My major problem with trying to find the author's meaning in a work is that in many (all?) cases the "author" is invented. Someone mentioned ghost writers before, and that is one example, but sometimes it gets more complex than that.
What happens when you print a work after the author's death?
Shakespreare: Shakespeare was not involved in the collecting and publishing of "his" works; they were published 7 years after his death. Let's ignore the arguments about who the "real" Shakespeare was, and only focus on the fact that whoever he was he didn't approve the versions of his works which were then published. So how can I take a single line and pick it apart and then use it to tell you what a man who died nearly 400 years ago thought? The only "Shakespeare" I can talk about is the author who was created by publishing all these plays and poems under a single name. And the only thing I have to go on is those works which claim to be his.
Emily Dickinson: Dickinson is standard high school lit here and intro to lit college classes. Everyone has taken a Dickinson poem and untangled it and figured out what it means. Dickinson didn't publish her poetry. Her poetry was pretty much un-publishable really. She had all sorts of punctuation which there was no way to print, and would write two lines in one place and some of her works were more like art objects: one of her poems on crickets was wrapped around the body of a dead cricket, you can't tell me that doesn't change it's meaning. You can't print dead cricket carcasses. She had no say in the editing of her works into printed poems, so I find it impossible to analyze them based on her intentions, but many people do. We still have her originals though, which is more than can be said for Shakespeare.
What happens when an author is alive, but they work closely with an editor?
Printing a work is not some magical process where by I create a perfect work and then Penguin typesets it and prints it. Works are edited, sometimes heavily. How do you account for the voice of the editor in analysis? I cannot remember the author's name at the moment, but an author from the last century know for is sparse style died and his wife published his manuscripts. Come to find he rambled on for ages, his editor gave him the style he is known for.

- **Exercise**
Please answer these questions from the text on authorship:
1. How many years after Shakespeare's death were his works published?
2. What was one of Dickinson's poems on crickets wrapped around?
3. Who published the manuscripts of the author known for a sparse style after he died?

- **Records**
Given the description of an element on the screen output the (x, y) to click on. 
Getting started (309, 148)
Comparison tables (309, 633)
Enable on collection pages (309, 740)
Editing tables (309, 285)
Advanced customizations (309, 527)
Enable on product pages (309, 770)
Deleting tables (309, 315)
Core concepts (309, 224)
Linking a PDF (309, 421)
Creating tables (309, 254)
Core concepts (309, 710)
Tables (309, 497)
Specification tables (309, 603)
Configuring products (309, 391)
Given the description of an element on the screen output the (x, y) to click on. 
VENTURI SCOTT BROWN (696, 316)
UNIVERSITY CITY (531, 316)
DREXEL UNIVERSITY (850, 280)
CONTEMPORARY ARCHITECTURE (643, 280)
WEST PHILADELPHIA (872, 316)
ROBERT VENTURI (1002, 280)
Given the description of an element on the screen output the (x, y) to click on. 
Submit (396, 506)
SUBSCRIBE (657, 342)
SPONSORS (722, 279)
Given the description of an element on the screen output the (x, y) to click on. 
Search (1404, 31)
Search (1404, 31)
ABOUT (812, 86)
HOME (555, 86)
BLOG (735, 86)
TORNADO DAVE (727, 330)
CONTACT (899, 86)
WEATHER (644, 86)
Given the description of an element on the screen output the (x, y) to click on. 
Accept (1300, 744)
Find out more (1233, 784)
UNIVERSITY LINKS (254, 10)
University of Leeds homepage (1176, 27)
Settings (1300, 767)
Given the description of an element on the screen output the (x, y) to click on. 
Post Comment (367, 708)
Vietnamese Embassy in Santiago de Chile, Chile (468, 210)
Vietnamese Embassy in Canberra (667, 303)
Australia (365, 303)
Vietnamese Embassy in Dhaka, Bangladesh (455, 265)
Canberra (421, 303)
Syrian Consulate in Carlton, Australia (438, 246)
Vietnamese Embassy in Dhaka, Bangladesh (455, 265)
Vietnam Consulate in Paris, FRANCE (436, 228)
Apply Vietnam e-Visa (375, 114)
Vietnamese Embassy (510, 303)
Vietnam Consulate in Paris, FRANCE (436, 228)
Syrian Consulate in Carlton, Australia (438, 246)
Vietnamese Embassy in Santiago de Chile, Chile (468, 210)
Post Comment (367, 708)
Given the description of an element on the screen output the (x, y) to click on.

- **Result of the task**
1. 7 years
2. The body of a dead cricket
3. His wife